Pero la píldora de la felicidad, asumiendo que exista, tiene que ser la coherencia, es decir una concordancia entre lo que digo y lo que hago.
Y comprobar que se ha hecho el mejor bien posible y el menor mal consciente”, afirma. ¿Y el amor? Tampoco se escapa. “No hay felicidad sin amor, pero tampoco
hay amor sin renuncia”, dice. Toca sufrir.
¿Depresión,
tristeza o melancolía?
Se suelen confundir a menudo los distintos
términos. “La
depresión es un estado de ánimo que produce un hundimiento general de gran
profundidad. La tristeza es una reacción melancólica a los acontecimientos. Es
una respuesta de las personas, por general a una pérdida. Si la tristeza se
hace crónica y la intensidad del acontecimiento se hace muy fuerte, entonces ya
se transforma en depresión”, explica el psiquiatra Enrique Rojas. Estas pérdidas pueden
ser de distinta índole. “En las mujeres son situaciones relativas a aspectos
familiares o sentimentales. En el hombre, pertenecen más bien al campo
económico y profesional”, añade. Aunque se trata de
simplificaciones, se estima que ellas sufren el doble de trastornos por
emociones negativas que los hombres. La explicación puede ser de tipo hormonal
y genético, ya que ellas son más sensibles, pero también puede haber una razón
de tipo más social. “Ellas suelen cultivar más las relaciones y convivir con
las personas, y si una de ellas algún día fallece, es normal que lo pasan peor
y pueden caer en depresión”, apunta el profesor de psicología Antonio Cano. “La tristeza suele tener dos consecuencias.

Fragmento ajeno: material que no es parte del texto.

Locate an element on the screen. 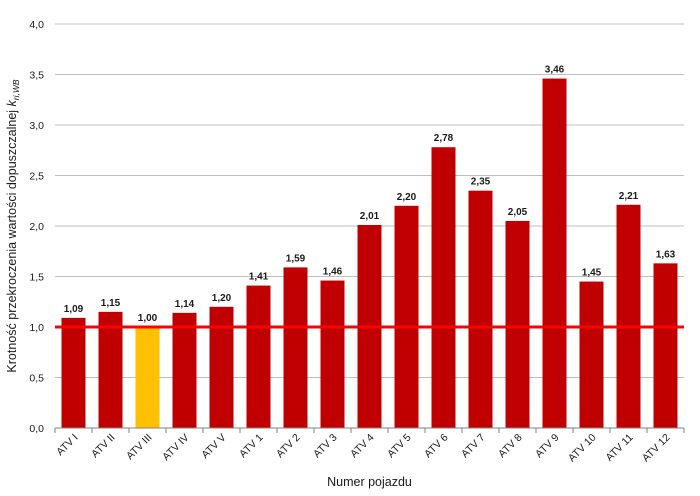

Una de tipo cognitivoafectivo: falta de motivación, sentimientos de culpa,
vergüenza e incluso alguna activación fisiológica (insomnio, nerviosismo). La
otra es de tipo conductual, es decir que debido al desánimo se entra en la
pasividad. En este caso, puede ser útil ayudar a la persona triste a
reactivarse, para desviar su atención en el dolor”, ilustra este
experto. En cambio, para solucionar el problema de la depresión, Enrique Rojas invita a identificar las
causas de la misma: si son endógenas (es decir, fruto de algún desequilibrio
fisiológico interno) o exógenas, cuando proceden de algún trauma. Mientras en
el primer caso puede ser necesario el tratamiento farmacológico, en el segundo
basta alguna terapia de apoyo que ayude a superar el mal momento.